On the subject of expense, *YES* it is bloody expensive, I paid 1000 pounds (UK) for the OS, Photon TCP/IP & Voyager runtimes, and X and an X dev licence, but if you register then you're entitled to free upgrades, etc. Thier tech support is really very good, (they got someone to knock me up a custom touchscreen dev kit...)
It goes fast on a 486, and it guarantees an interupt in 27 Microseconds, (even on a 386sx 25)
Trust me, this shit is *WAY* cool
I'll be happy to trade insult and injury here:
jb@eso.org
Just an addendum to some of the other comments here... There's a reason that Amiga refugees are particularly interested in realtime OSes compared to people from other backgrounds.
One of the neat things about the Amiga is no matter how high the load is, or how slow the machine is (even the 7 MHz 68000), the GUI always looks and feels very fast and snappy. That doesn't mean it really is always fast, it's just that the gadgets (widgets) are responsive because the code that handles them runs at a higher priority than "normal" stuff, and the Amiga uses an absolute scheduler. This probably sounds like a pretty unimportant point to most people, but once you've used an Amiga for many years, you start to build up subconcious expectations from a GUI.
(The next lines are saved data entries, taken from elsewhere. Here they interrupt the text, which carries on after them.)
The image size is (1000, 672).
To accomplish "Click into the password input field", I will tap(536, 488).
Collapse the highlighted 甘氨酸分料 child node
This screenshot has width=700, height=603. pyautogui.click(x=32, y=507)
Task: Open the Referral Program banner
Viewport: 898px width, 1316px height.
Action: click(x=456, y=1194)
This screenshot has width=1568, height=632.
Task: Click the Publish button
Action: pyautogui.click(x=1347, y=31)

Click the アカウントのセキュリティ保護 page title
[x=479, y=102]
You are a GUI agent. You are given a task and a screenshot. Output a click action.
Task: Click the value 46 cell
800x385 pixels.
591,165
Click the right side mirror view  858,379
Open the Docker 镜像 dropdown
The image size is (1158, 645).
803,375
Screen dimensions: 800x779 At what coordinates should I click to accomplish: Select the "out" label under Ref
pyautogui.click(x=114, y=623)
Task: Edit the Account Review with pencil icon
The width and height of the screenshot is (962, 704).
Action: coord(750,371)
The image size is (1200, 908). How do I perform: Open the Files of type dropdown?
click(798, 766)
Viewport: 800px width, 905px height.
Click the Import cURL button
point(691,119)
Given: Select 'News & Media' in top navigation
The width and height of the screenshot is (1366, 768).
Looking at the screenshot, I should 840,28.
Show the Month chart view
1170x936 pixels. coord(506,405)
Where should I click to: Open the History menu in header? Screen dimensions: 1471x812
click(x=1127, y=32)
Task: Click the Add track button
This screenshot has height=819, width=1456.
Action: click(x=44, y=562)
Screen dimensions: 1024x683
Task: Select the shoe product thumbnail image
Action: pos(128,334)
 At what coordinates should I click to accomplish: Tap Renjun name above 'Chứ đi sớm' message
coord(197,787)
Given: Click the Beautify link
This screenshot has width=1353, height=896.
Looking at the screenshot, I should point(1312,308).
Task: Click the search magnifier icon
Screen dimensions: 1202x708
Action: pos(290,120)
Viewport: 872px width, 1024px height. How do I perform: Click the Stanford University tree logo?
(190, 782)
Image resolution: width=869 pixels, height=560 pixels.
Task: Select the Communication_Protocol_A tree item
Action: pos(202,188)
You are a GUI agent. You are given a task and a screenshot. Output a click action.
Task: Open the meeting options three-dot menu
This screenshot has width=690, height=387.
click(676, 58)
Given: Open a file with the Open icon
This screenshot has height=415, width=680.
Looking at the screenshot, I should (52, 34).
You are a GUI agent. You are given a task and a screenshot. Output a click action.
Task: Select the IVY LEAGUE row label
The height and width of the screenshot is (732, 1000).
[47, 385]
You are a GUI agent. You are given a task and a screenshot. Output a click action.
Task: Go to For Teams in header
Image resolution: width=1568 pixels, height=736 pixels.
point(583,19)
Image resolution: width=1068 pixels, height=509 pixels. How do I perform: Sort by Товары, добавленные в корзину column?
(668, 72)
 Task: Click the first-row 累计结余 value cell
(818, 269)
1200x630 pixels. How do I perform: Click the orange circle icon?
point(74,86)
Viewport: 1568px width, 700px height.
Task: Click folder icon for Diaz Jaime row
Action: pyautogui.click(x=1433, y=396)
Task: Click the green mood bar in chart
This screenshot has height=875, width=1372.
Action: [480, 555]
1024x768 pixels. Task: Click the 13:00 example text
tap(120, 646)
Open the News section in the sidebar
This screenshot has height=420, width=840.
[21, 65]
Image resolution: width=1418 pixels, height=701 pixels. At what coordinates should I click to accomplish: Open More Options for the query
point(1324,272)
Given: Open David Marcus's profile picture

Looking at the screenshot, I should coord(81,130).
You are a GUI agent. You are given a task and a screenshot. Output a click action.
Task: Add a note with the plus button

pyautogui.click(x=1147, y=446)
It's still relevant because even 1999 computers are still too slow. My boss's 400 MHz NT box, for example, when it's running a CPU-bound app (even just one of them), and it seems especially common when there's disk activity, the GUI gets slow. Intolerably slow from an Amiga user's perspective. Yes, I'm saying that a 400 MHz NT box is uncomfortable to use compared to a 7 MHz Amiga. I hope this isn't interpreted as flamebait. :-) Obviously there are many other factors that determine a computers overall speed and usability, but the Amiga's responsiveness is one of those factors that Amiga users particularly cherish, perhaps because other platforms haven't considered it to be as important.(?)
QNX and Neutrino's ability to guarantee that certain things will happen in a certain amount of physical time mean that it will be possible for them to have GUIs that are as responsive as the Amiga's. I honestly don't know yet if Photon has that virtue or not (it probably does, but that's just a guess), but the point is: with Neutrino, it's possible. Amigans are looking for that sort of thing.